U of M investigators now have a simple, structured way to collect community input to inform their health research
University of Minnesota investigators have an easier way to get feedback from patients, community members, and other stakeholders with the launch of CTSI’s Community Engagement (CE) Studio model.
CE Studios are structured guidance sessions that enable the public to share their perspective on important health issues, while arming investigators with insights that can benefit their specific study.
“With the launch of the Community Engagement Studio model, we’re creating a meaningful way for Minnesotans to share their experience with researchers and improve University of Minnesota research,” says Mickey Eder, PhD, a CTSI Associate Director who oversees CTSI’s Office of Community Engagement to Advance Research and Community Health (CEARCH). “Patient-informed and community-centric approaches help to build trust with the communities we serve, while giving investigators an efficient, effective way to engage the public in their research.”
A simple way to get community input
Each Community Engagement Studio session assembles a customized panel of community experts who weigh in on a specific research topic. A session might focus on how a researcher could enhance study design, implementation, or dissemination, or address potential barriers, such as recruitment or retention.

• **TASK DIRECTIONS**: Please continue the article on the University of Minnesota's Community Engagement Studios from its last sentence.

• **DATA**:
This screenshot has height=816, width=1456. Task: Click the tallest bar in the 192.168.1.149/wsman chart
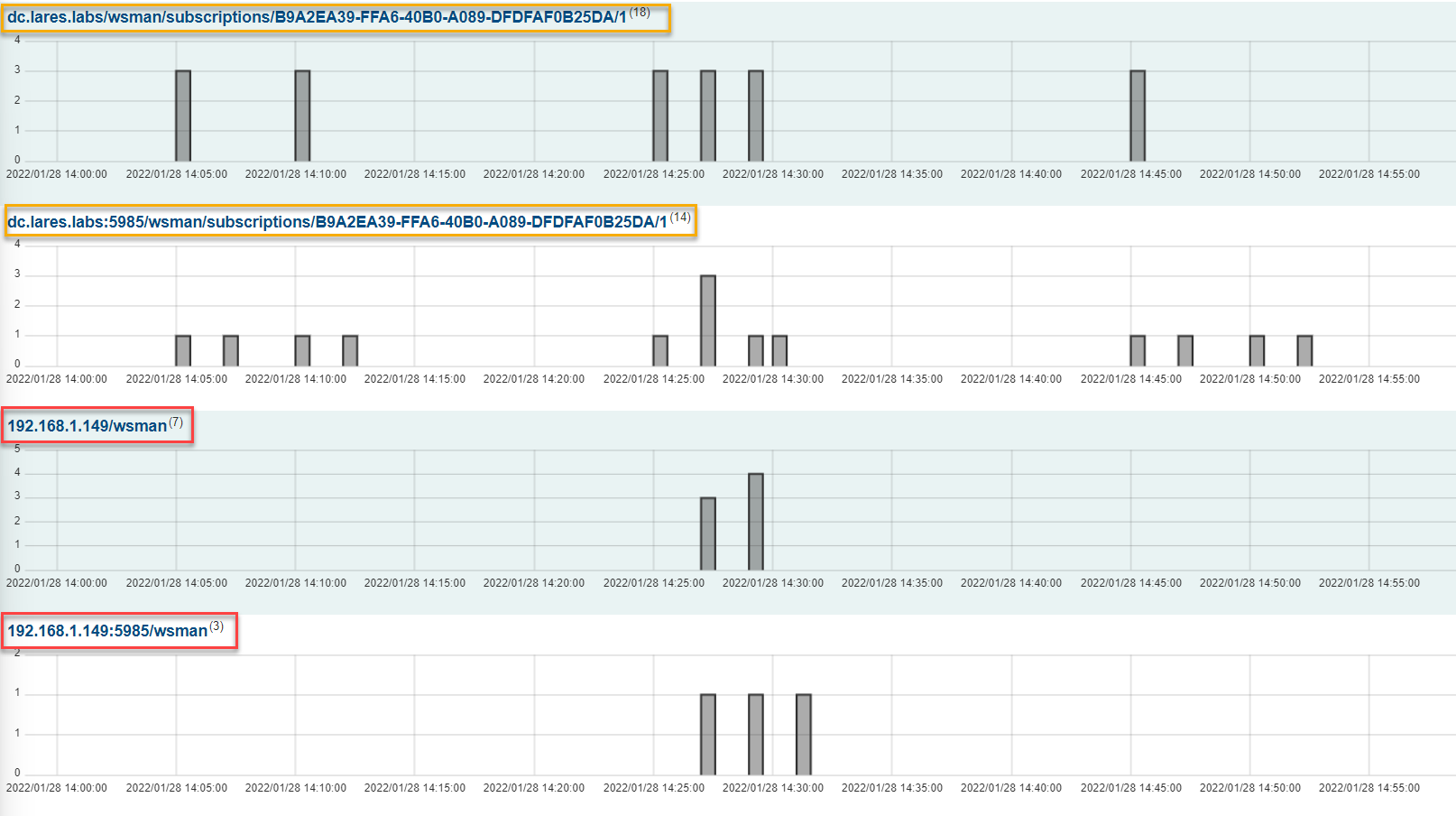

• **RESPONSE**:
Community experts are selected to align with researcher needs, and could include patients, caregivers, healthcare providers, or other community members. For example, community experts could each have experience with a particular health condition or knowledge of a certain community.
There is no cost to the researcher to hold a Community Engagement Studio, and IRB approval is not needed.
Perspectives that enrich research projects
CTSI began piloting the approach in 2016, when University of Minnesota researchers Stephanie Misono, MD, MPH, and Schelomo Marmor, PhD, MPH, invited commentary from laryngeal cancer patients about how their cancer treatment types were determined, how they perceived that process, and how they felt about their treatment outcomes.
We were impressed by the enthusiasm and willingness of our community experts to share their insights, and their perspectives provided unexpected information that changed and enriched our research plans.
—Dr. Stephanie Misono
In a CTSI blog post about piloting the Community Engagement Studio model, Dr. Misono called the experience “humbling” and “inspiring”, adding:
"We were impressed by the enthusiasm and willingness of our community experts to share their insights, and their perspectives provided unexpected information that changed and enriched our research plans."
Tetyana Shippee, PhD, School of Public Health, participated in a Community Engagement Studio earlier this year to help inform her research around quality of life for minority nursing home residents and relationships.
“The studio increased my understanding of the community, sparked ideas on recruiting research participants, and provided feedback on my research questions,” Shippee said. “As a result of the studio, I revised data collection methods for the study, and added more culturally relevant questions for participant focus groups.”
The studio increased my understanding of the community, sparked ideas on recruiting research participants, and provided feedback on my research questions.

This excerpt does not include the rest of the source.